Creer o considerar que si una persona no admite a rajatabla un determinado postulado o enunciado automáticamente se convierte en enemigo de quien ha pronunciado dicho mensaje es un reduccionismo primario, propio de los fanatismos más acérrimos.
Quizás a riesgo de lucir absolutamente elemental, limitaditos dirían algunos, se podría afirmar que en esta premisa subyace el problema entre el poder y la prensa. El poder para mantenerse, proyectarse y perpetuarse requiere de la aceptación incondicional y el aplauso, no de la crítica. Si otros individuos, a pesar de destacar lo bueno que puede tener un gobierno, se dedican a la tarea de hurgar se convierten en seres incómodos, peligrosos.
Para intentar neutralizar aquello la primera acción a ejecutar es lograr que la población acepte la idea que el gobierno es la nación, que el interés del gobernante, sin dudas, es el de toda lo población. Patria y partido, o movimiento político, son uno, indisolubles. De allí que el que critica lo que se hace mal no se vuelve opositor a un régimen sino enemigo del interés nacional, antipatria, bajo esa premisa, resulta fácil desmontar las opiniones contrarias, los disensos.
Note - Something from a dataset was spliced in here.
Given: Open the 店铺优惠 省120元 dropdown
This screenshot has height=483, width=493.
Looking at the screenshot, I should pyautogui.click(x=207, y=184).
El poder no puede admitir que se le diga que ciertos resultados positivos no se deben a la genialidad de los administradores, a la lucidez de sus ministros, a la infalibilidad de los que tienen a cargo la gestión pública. No acepta las condiciones objetivas que señalan que en los últimos años el país ha recibido una riqueza inusitada proveniente de factores externos. Peor aún, insumo de análisis exhibido aún por sus funcionarios que, en la última década, si bien se ha reducido la pobreza, en los últimos años se lo ha hecho a un ritmo menor que a principios de la misma. El otro asunto que resulta paradójico es que la lucha del poder con la prensa se la hace no contra grandes intereses ni perversas intenciones. Se la realiza en contra de esos cientos de trabajadores de la palabra que, en su momento, apoyaron con fe ciega al proyecto prometido. Es más, siempre queda la sospecha que, si las formas y las actitudes fueran diferentes, no serían aún fervientes creyentes del proyecto político en ciernes. Gran parte de las personas que han hecho prensa han tenido serios cuestionamientos sobre las llamadas libertades “liberales” y han sido críticos de las mismas. Ahora, a fuerza de los hechos, parecería que hay consenso en que, si se llega a limitar la palabra o la opinión a quien sea, se estaría adulterando la democracia.
Lo que no hay duda es que no hay la menor intención de transigir, de tender puentes entre posiciones diversas y eso es malo. Por un lado el poder, convencido de su verdad. Por otro, sectores políticos y ciudadanos con otra visión que consideran que es imposible un trabajo conjunto en bien del país. Lástima porque si de algo se requiere es de acuerdos para superar el atraso y la pobreza.